Salsal rubbed his eyes, then suddenly jumped out of bed like a madman, firing curses at me. We headed to the villa gate and checked the security system. We inspected the walls and searched the garden and all the rooms. There were no signs of anything unusual. But an egg in a rabbit hutch! Our only option was to think that someone was playing tricks on us, sneaking into the villa and putting the egg next to the rabbit.
‘Perhaps it’s a silly stunt by that whore Umm Dala. Damn you and your rabbit,’ said Salsal, but then went quiet.
Both of us knew that Umm Dala was sick and hadn’t come to visit us for the past week. We were doubly afraid because we didn’t have any guns in the house. We weren’t allowed to have guns until the day of the mission. They were worried about random searches because the Green Zone was a government area and most of the politicians lived there. We were living in the villa on the pretence that we were bodyguards to a member of parliament. Salsal threw a fit and asked me to slaughter the rabbit, but I refused and told him the rabbit had nothing to do with what had happened.
‘Wasn’t it your bloody rabbit that laid the egg?’ he said angrily as he went up to his room.

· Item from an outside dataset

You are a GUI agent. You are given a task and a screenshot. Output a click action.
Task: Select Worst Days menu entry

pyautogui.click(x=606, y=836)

I made some coffee and sat in the garden watching the rabbit, which was eating its own droppings. They say the droppings contain vitamin B produced by tiny organisms in its intestines. After a while Salsal came back carrying his laptop. He was mumbling to himself and cursing Mr Salman from time to time. He looked at his Facebook page and said we had to be on alert 24-7. He asked me to spend the night in his room on the second floor because it was good for monitoring the gate and the walls of the villa.

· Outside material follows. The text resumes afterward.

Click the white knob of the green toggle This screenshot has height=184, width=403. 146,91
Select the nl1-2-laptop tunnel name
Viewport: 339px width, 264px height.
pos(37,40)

We turned off all the lights, sat in Salsal’s room and every now and then took turns in making a tour of inspection around the villa.
Two nights passed without anything suspicious. The villa was quiet, sunk in silence and calm. While I was staying in Salsal’s room I learned he was registered with Facebook under the pseudonym War and Peace and had posted a charcoal drawing of Tolstoy as his profile picture. He had more than a thousand Facebook friends, most of them writers, journalists and intellectuals. He would discuss their ideas and pose as an intelligent admirer of other Facebook people. He expressed his opinions and his analysis of the violence in the country with modesty and wisdom. He even tried it on with me, rambling on about the character of the Deputy Minister of Culture. He told me how cultured and humane and uniquely intelligent he was. At the time I wasn’t interested in talking about the deputy minister. I told him that people who work in our line of business ought to keep their distance from too much internet chat. He gave me his sneering professional look and said, ‘You look after your egg-laying rabbit, Hajjar.’